*WHAT TO WORK ON*:
Lay out the entries from the first line through the line holding "click(x=686, y=752)", inclusive, as a Markdown table with the columns Number and Line. Leave out blank lines, and give each remaining line its own row with its number.

*SUPPLIED DATA*:
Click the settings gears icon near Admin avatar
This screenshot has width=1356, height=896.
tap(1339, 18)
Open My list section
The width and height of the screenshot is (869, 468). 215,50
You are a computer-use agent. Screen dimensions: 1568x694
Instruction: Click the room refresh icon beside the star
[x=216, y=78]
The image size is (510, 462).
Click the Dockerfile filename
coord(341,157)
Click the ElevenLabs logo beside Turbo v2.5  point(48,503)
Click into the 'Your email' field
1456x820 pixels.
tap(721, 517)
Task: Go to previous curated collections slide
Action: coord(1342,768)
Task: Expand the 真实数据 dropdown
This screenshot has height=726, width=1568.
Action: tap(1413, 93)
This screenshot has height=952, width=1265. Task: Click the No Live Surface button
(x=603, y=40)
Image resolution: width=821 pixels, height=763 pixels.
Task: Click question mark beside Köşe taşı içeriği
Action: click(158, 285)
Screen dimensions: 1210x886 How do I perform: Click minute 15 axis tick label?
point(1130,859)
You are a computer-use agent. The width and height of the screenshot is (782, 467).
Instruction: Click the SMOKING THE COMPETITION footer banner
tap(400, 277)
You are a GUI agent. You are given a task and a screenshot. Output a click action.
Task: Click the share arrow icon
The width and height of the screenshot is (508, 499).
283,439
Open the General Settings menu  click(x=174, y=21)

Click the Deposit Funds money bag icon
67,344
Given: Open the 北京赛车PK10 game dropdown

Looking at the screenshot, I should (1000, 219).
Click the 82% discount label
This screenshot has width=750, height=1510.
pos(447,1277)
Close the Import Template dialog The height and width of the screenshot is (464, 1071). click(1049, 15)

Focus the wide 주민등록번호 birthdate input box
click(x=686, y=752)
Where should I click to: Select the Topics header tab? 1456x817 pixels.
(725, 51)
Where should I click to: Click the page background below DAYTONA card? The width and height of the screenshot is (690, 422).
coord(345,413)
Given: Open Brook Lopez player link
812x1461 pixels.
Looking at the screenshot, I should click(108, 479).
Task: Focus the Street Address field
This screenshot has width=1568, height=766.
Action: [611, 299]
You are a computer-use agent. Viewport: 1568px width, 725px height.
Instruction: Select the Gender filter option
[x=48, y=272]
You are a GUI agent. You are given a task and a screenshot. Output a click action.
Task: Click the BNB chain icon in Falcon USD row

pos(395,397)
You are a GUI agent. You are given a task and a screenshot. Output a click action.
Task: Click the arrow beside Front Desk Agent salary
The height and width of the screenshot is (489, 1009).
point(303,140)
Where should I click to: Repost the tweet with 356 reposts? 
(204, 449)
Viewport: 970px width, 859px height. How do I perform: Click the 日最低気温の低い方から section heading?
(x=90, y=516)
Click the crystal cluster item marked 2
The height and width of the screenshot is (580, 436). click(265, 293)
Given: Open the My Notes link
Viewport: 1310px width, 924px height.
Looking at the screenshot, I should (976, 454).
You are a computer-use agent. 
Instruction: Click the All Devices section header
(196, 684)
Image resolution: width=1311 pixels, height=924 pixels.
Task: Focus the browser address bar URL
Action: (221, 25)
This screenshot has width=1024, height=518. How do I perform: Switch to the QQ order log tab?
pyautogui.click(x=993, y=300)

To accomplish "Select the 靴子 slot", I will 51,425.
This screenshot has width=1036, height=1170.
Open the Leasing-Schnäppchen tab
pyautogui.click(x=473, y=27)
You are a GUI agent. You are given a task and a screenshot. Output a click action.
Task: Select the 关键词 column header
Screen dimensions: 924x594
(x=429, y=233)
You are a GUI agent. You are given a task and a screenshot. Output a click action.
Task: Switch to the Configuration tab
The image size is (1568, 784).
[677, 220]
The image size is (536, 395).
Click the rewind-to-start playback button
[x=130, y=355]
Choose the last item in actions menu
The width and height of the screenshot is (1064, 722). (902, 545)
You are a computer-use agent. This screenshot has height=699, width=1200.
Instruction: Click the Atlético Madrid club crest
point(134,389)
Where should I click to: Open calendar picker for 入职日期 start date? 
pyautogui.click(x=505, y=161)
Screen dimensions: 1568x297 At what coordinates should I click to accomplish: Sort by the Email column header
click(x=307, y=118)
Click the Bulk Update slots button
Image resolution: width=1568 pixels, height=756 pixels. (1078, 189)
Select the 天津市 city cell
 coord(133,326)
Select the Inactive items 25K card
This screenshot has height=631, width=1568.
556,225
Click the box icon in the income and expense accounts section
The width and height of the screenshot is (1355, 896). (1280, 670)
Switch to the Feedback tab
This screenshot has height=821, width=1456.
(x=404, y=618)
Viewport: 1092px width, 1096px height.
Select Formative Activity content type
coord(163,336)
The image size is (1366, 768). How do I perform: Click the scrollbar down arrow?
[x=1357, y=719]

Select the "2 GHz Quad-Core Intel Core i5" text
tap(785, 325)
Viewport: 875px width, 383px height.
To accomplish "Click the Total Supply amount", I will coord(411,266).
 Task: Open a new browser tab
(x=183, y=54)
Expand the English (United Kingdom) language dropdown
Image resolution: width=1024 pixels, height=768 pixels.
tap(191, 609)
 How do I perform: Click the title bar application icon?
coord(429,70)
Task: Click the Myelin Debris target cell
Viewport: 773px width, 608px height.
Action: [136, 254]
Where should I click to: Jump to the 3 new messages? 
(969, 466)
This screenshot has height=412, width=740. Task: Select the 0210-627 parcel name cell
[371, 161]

*WRITTEN SOLUTION*:
| Number | Line |
|---|---|
| 1 | Click the settings gears icon near Admin avatar |
| 2 | This screenshot has width=1356, height=896. |
| 3 | tap(1339, 18) |
| 4 | Open My list section |
| 5 | The width and height of the screenshot is (869, 468). 215,50 |
| 6 | You are a computer-use agent. Screen dimensions: 1568x694 |
| 7 | Instruction: Click the room refresh icon beside the star |
| 8 | [x=216, y=78] |
| 9 | The image size is (510, 462). |
| 10 | Click the Dockerfile filename |
| 11 | coord(341,157) |
| 12 | Click the ElevenLabs logo beside Turbo v2.5  point(48,503) |
| 13 | Click into the 'Your email' field |
| 14 | 1456x820 pixels. |
| 15 | tap(721, 517) |
| 16 | Task: Go to previous curated collections slide |
| 17 | Action: coord(1342,768) |
| 18 | Task: Expand the 真实数据 dropdown |
| 19 | This screenshot has height=726, width=1568. |
| 20 | Action: tap(1413, 93) |
| 21 | This screenshot has height=952, width=1265. Task: Click the No Live Surface button |
| 22 | (x=603, y=40) |
| 23 | Image resolution: width=821 pixels, height=763 pixels. |
| 24 | Task: Click question mark beside Köşe taşı içeriği |
| 25 | Action: click(158, 285) |
| 26 | Screen dimensions: 1210x886 How do I perform: Click minute 15 axis tick label? |
| 27 | point(1130,859) |
| 28 | You are a computer-use agent. The width and height of the screenshot is (782, 467). |
| 29 | Instruction: Click the SMOKING THE COMPETITION footer banner |
| 30 | tap(400, 277) |
| 31 | You are a GUI agent. You are given a task and a screenshot. Output a click action. |
| 32 | Task: Click the share arrow icon |
| 33 | The width and height of the screenshot is (508, 499). |
| 34 | 283,439 |
| 35 | Open the General Settings menu  click(x=174, y=21) |
| 36 | Click the Deposit Funds money bag icon |
| 37 | 67,344 |
| 38 | Given: Open the 北京赛车PK10 game dropdown |
| 39 | Looking at the screenshot, I should (1000, 219). |
| 40 | Click the 82% discount label |
| 41 | This screenshot has width=750, height=1510. |
| 42 | pos(447,1277) |
| 43 | Close the Import Template dialog The height and width of the screenshot is (464, 1071). click(1049, 15) |
| 44 | Focus the wide 주민등록번호 birthdate input box |
| 45 | click(x=686, y=752) |